(TASK OBJECTIVE): Only what runs from the line with "This screenshot has height=510, width=816." to the end of the data should appear in the answer, exactly as written and without pictures.

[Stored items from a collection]
__________________________________________________
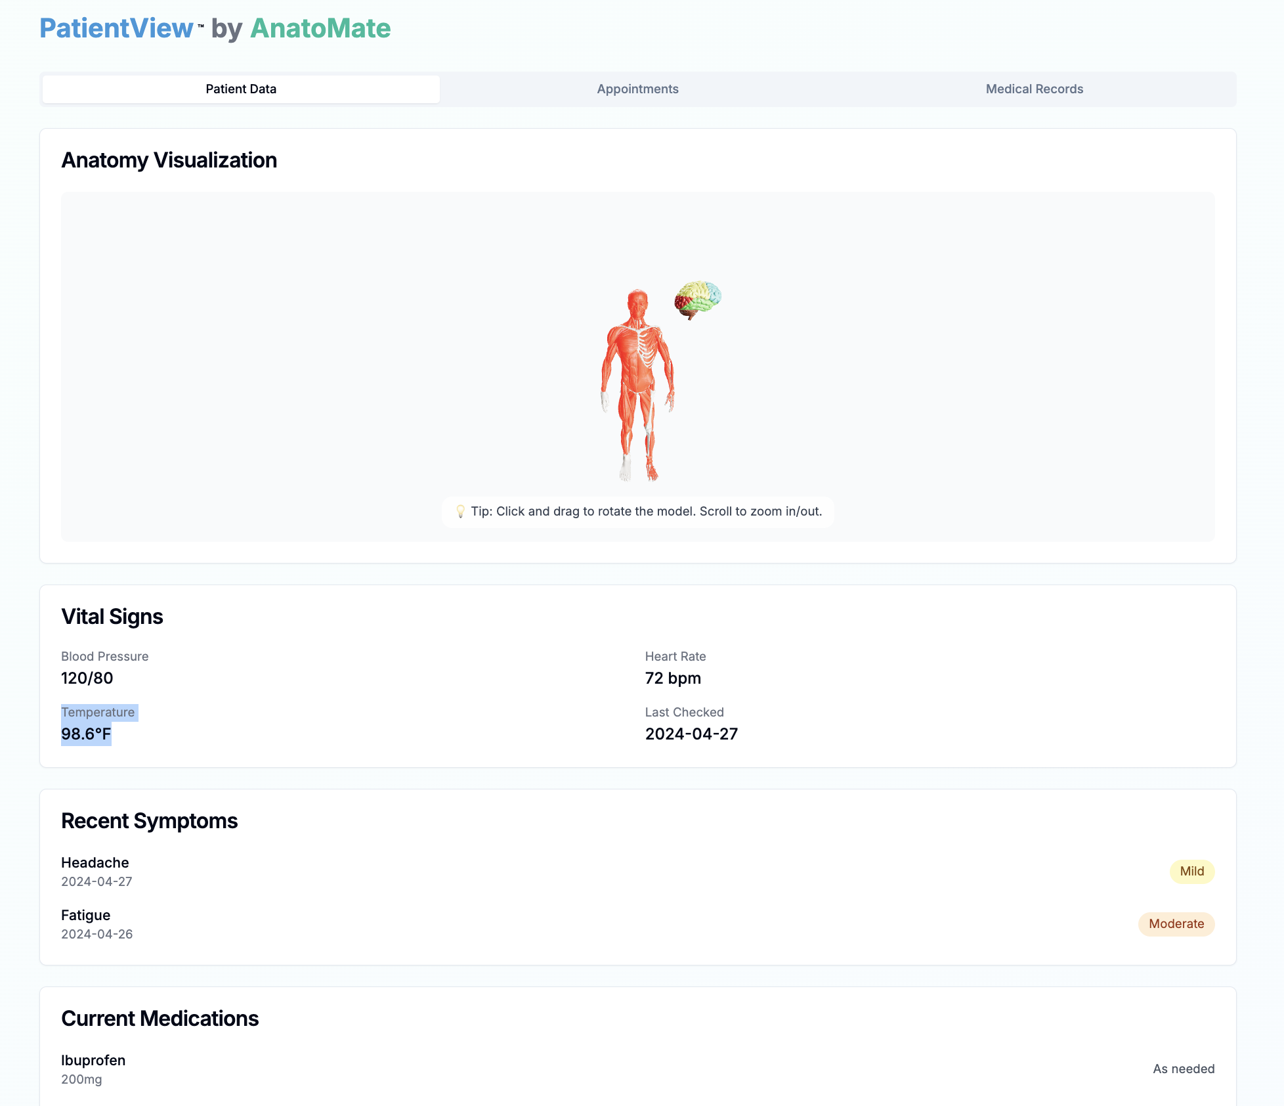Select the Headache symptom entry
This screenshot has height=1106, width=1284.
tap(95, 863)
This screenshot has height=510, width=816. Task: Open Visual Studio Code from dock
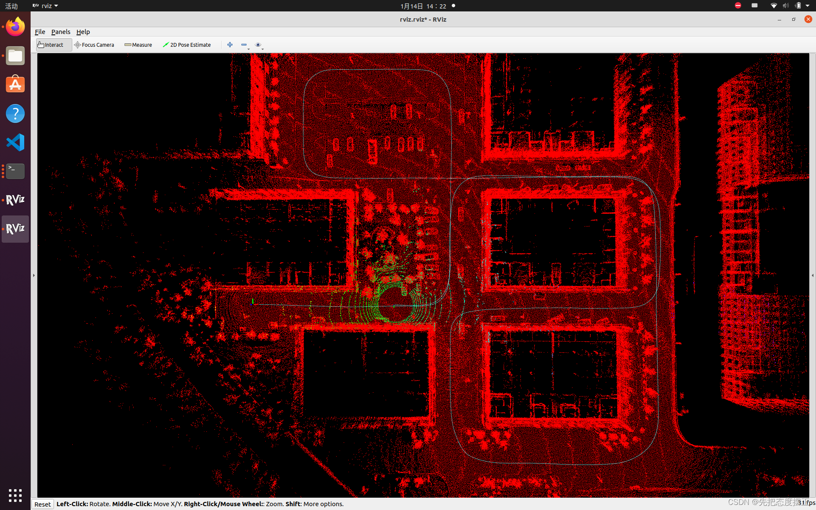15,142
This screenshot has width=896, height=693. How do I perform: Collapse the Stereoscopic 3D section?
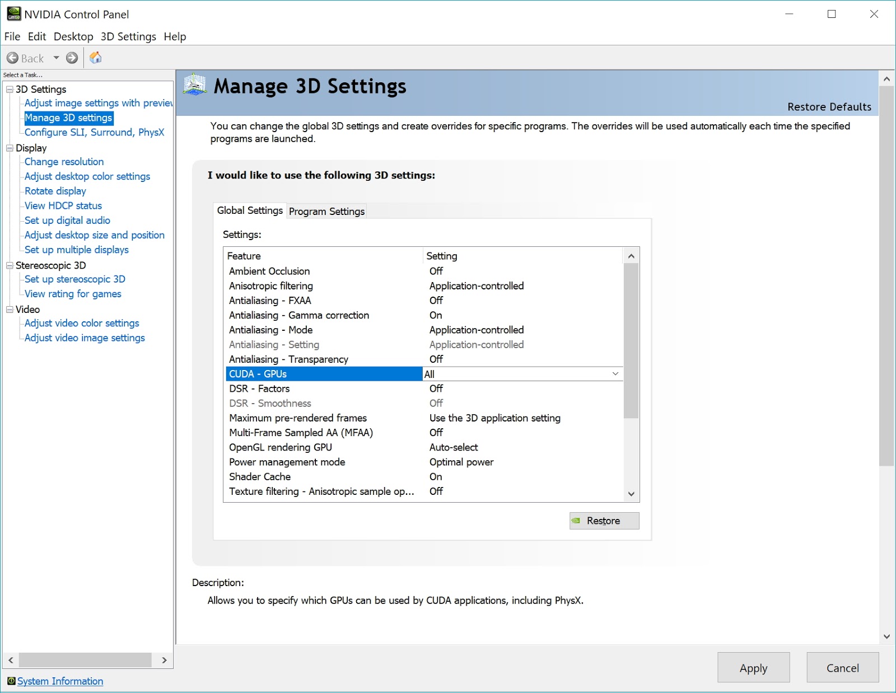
__________________________________________________
(EXERCISE OUTPUT):
This screenshot has height=510, width=816. Task: Open Visual Studio Code from dock
15,142
This screenshot has width=896, height=693. How do I perform: Collapse the Stereoscopic 3D section?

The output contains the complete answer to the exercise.